Given 10 parameters, no output schema, and the complexity of a rebalance tool, the description is nearly complete. It covers the composed actions, slippage behavior, approval chaining, hard refusals, and parameter details. No major gaps are apparent.

Complex tools with many parameters or behaviors need more documentation. Simple tools need less. This dimension scales expectations accordingly.

Parameters5/5

Does the description clarify parameter syntax, constraints, interactions, or defaults beyond what the schema provides?

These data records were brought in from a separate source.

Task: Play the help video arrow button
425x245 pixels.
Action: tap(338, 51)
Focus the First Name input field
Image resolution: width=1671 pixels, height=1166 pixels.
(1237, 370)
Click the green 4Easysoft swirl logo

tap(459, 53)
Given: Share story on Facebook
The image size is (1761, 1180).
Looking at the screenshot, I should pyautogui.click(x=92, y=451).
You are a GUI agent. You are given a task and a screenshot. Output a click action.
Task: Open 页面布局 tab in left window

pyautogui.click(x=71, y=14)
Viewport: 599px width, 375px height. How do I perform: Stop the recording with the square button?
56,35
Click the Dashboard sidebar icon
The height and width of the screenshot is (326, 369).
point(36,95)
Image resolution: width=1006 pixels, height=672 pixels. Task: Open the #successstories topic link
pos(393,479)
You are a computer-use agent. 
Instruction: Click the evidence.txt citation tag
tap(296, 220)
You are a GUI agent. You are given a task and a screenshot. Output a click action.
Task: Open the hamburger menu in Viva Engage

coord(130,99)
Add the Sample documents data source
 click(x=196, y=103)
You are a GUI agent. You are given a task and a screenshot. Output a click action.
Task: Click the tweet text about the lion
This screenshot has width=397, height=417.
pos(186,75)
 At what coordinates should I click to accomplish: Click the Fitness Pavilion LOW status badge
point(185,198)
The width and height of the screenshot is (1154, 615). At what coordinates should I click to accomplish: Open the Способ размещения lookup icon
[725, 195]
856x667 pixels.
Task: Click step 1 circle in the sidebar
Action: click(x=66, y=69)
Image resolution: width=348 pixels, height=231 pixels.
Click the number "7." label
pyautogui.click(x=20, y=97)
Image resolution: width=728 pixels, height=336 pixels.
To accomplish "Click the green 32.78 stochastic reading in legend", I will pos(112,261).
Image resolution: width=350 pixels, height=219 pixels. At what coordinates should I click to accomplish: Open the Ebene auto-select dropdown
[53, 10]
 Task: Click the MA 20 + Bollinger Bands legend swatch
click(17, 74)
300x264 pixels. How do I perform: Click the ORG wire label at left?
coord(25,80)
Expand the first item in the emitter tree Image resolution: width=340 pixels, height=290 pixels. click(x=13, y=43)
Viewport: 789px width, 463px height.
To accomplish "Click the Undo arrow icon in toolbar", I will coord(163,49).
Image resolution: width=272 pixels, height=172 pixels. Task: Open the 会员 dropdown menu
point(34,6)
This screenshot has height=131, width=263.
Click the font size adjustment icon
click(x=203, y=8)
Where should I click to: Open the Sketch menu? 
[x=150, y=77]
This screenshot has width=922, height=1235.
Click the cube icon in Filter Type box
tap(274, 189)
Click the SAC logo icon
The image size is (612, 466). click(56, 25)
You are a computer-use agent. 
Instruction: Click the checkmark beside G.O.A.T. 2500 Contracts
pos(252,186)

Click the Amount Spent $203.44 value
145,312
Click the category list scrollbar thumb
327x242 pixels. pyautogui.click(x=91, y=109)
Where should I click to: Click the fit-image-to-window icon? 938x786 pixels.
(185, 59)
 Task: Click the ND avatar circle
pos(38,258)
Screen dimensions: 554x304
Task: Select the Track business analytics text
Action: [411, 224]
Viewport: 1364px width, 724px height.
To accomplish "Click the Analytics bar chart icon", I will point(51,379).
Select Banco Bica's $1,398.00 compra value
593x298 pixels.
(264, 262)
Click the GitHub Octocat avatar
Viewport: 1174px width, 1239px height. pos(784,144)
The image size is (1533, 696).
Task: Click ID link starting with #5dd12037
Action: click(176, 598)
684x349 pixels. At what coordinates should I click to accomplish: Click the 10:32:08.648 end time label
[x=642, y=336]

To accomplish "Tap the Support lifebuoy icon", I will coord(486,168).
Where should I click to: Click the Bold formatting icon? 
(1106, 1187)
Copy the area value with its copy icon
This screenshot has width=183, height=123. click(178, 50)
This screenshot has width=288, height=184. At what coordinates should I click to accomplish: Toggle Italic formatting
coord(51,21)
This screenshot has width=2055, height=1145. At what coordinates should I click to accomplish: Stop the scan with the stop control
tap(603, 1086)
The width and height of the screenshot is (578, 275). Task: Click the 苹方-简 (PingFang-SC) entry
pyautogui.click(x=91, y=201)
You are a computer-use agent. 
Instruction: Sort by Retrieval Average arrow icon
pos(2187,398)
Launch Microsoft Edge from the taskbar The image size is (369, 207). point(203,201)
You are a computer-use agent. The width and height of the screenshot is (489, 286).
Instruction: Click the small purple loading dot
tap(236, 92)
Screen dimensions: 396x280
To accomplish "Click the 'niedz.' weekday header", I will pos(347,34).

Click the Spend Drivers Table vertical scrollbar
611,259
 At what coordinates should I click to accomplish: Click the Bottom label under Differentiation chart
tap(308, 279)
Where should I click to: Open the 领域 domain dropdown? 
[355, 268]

Schema coverage is 50%, but the description adds meaning for key parameters like tokenId (owned by wallet, token0/token1/fee reused), newTickLower (must align to tickSpacing), burnOld (default true explanation), slippageBps (applied independently, effective 2x, default 50, cap 500 with acknowledgeHighSlippage), and approvalCap (options). It compensates well for gaps.

Input schemas describe structure but not intent. Descriptions should explain non-obvious parameter relationships and valid value ranges.

Purpose5/5

Does the description clearly state what the tool does and how it differs from similar tools?

The description clearly states it builds an unsigned Uniswap V3 LP rebalance transaction, moving a position from its current tick range to a new one in a single multicall. It distinguishes from siblings that are individual actions like prepare_uniswap_v3_mint, etc., by specifying it composes multiple steps.

Agents choose between tools based on descriptions. A clear purpose with a specific verb and resource helps agents select the right tool.

Usage Guidelines4/5

Does the description explain when to use this tool, when not to, or what alternatives exist?

The description explains when to use it: to rebalance a Uniswap V3 LP position, and lists hard refusals (owner mismatch, misaligned ticks, identical range, zero liquidity). It implies alternatives like individual mint/burn tools but doesn't explicitly state when not to use this tool versus others.

Agents often have multiple tools that could apply. Explicit usage guidance like "use X instead of Y when Z" prevents misuse.